I’m not going to try to give you any precise idea of the numbers of published books these days, because the data on book output are now unreliable. I will merely point out that in January 2012 David Houle told a conference that: ‘There were more books published this week than there were in all of 1950.’ He may not have been dead right, even to the nearest 10, but he was in the right ball park.

In 1990, there were some 25,000 books published in the US, and the only certain thing is that numbers since then have increased enormously. The growth has been powered mainly by the fact that new printing technology has made it possible for authors to publish their own books at vastly reduced cost.

According to Bowker, which is the firm that handles ISBN numbers and other bibliographical data, about 344,000 printed book were published in 2011, and 43 per cent of these were self-published. In addition, at least 87,000 ebooks were self-published. These numbers are probably lower than the true figures.
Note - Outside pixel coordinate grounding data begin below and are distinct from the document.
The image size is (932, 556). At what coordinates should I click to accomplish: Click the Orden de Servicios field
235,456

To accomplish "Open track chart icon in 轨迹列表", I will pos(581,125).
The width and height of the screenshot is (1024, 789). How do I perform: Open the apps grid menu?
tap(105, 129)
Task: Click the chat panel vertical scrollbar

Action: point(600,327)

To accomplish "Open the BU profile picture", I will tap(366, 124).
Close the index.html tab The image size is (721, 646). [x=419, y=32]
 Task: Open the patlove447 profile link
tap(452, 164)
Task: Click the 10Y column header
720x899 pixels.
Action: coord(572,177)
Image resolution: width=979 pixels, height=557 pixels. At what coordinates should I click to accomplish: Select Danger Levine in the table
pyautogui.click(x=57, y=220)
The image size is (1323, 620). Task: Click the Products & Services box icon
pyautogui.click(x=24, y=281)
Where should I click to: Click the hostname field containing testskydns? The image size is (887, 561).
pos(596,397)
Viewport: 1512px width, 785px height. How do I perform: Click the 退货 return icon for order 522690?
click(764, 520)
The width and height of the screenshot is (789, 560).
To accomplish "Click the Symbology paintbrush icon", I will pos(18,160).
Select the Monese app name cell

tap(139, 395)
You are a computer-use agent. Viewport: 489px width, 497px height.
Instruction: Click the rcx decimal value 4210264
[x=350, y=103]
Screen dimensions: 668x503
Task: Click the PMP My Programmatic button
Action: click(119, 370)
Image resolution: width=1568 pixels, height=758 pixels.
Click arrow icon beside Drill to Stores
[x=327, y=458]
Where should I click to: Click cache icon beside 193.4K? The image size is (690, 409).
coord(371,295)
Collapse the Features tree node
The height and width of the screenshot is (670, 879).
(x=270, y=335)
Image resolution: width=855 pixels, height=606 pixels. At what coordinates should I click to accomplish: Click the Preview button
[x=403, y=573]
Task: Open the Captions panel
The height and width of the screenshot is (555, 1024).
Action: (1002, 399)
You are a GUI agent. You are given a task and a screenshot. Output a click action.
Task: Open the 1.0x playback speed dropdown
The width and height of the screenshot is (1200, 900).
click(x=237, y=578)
Formerly, the gates to publication had been locked tight. You needed a triple password, an endorsement from a multiple bestseller and a note from your Mum before anyone would even listen to your plea for admission. But now – Amazon has opened a new set of gates round the back. These gates are kept permanently open. And there is a big sign over the top which says, ‘Come on in, the water’s lovely. We don’t care if you’re not much cop at spelling, and there are certainly readers out there who don’t know a semi-colon from a cold in the head. All you need, to find readers, is a bit of a story – try it out, at our expense, and see if anyone likes it.’